Short task> Show each line of the rows below that contains the word "pixels". Case counts.

★ ★ ★ ★ ★

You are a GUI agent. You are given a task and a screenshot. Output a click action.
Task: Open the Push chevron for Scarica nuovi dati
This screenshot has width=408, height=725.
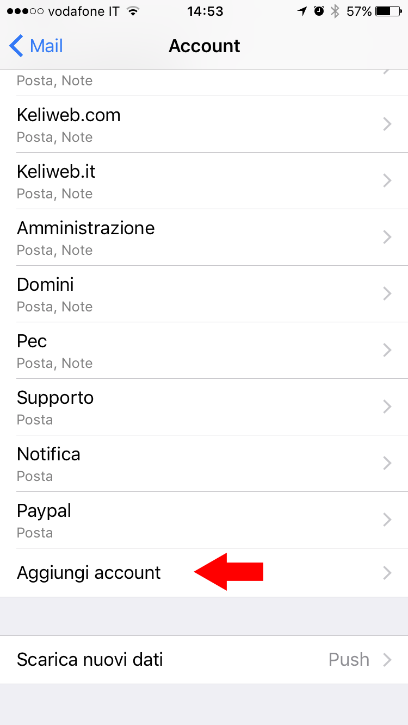point(387,660)
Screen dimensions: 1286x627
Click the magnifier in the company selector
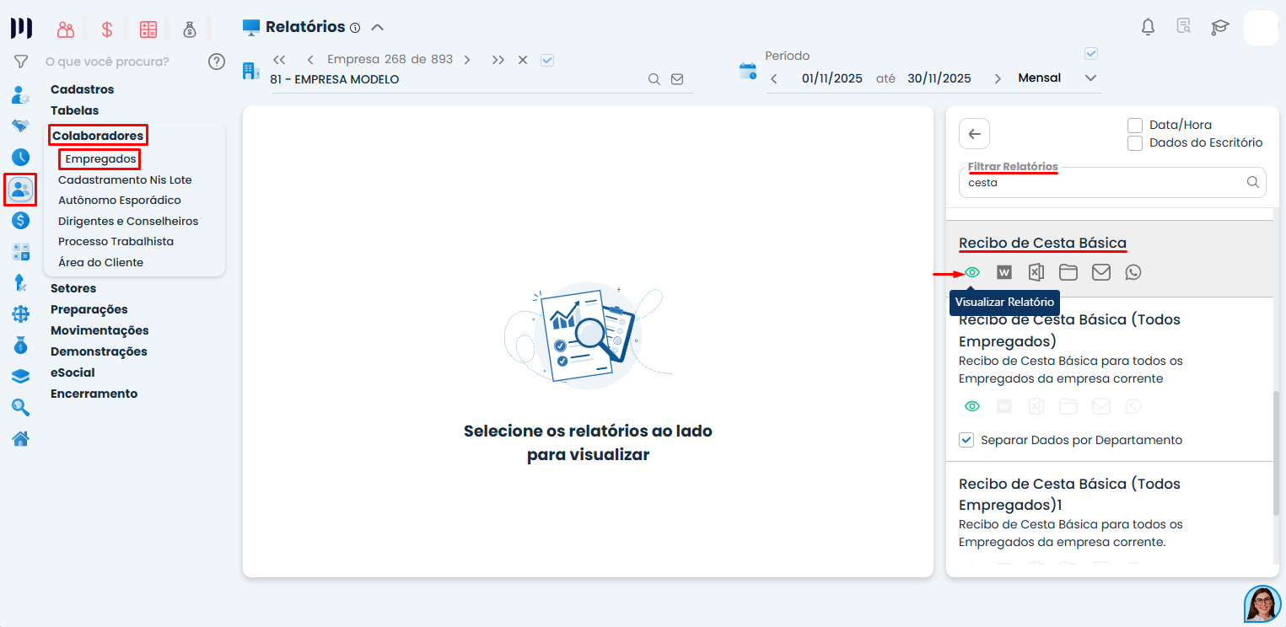coord(654,78)
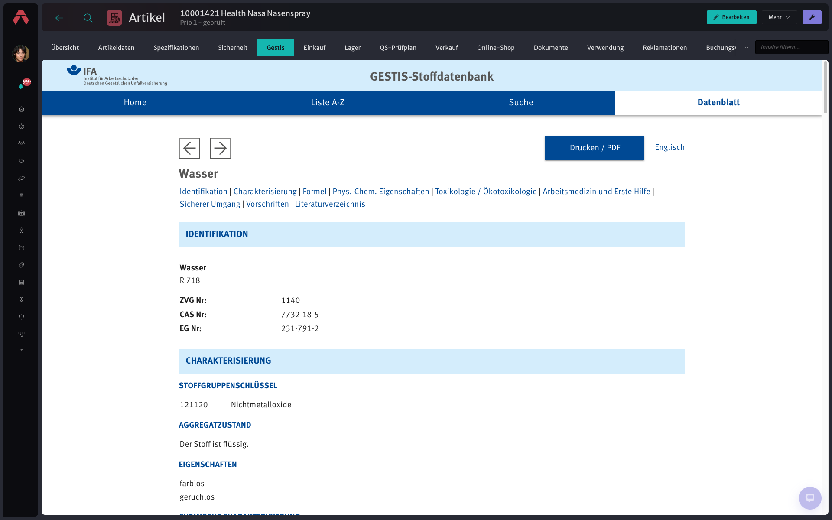Screen dimensions: 832x520
Task: Open the QS-Prüfplan tab
Action: (x=398, y=48)
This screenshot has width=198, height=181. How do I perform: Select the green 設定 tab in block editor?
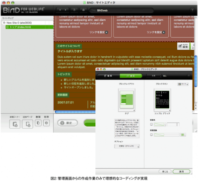click(x=131, y=76)

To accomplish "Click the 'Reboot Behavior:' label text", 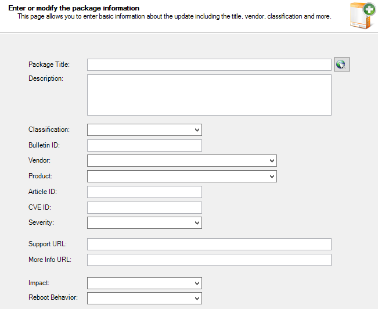I will 53,298.
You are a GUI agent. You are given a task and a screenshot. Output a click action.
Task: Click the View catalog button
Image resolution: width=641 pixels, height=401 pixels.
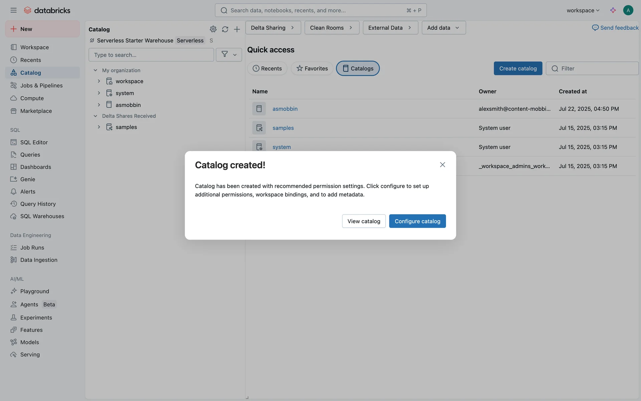click(x=364, y=221)
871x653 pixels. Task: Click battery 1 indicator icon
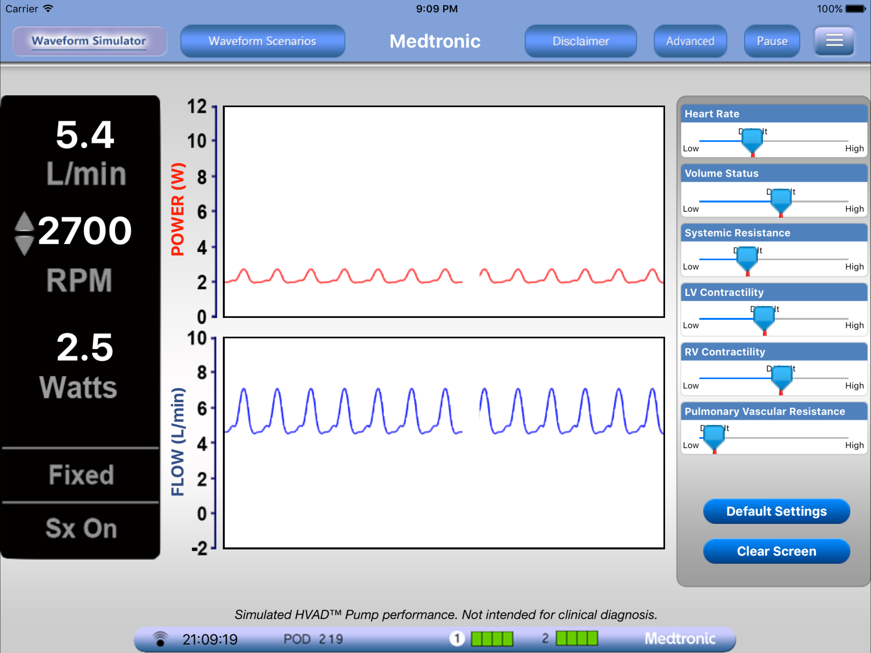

★ ★ ★ ★ ★

Solved exercise>
Image resolution: width=641 pixels, height=401 pixels.
871x653 pixels. Task: Click battery 1 indicator icon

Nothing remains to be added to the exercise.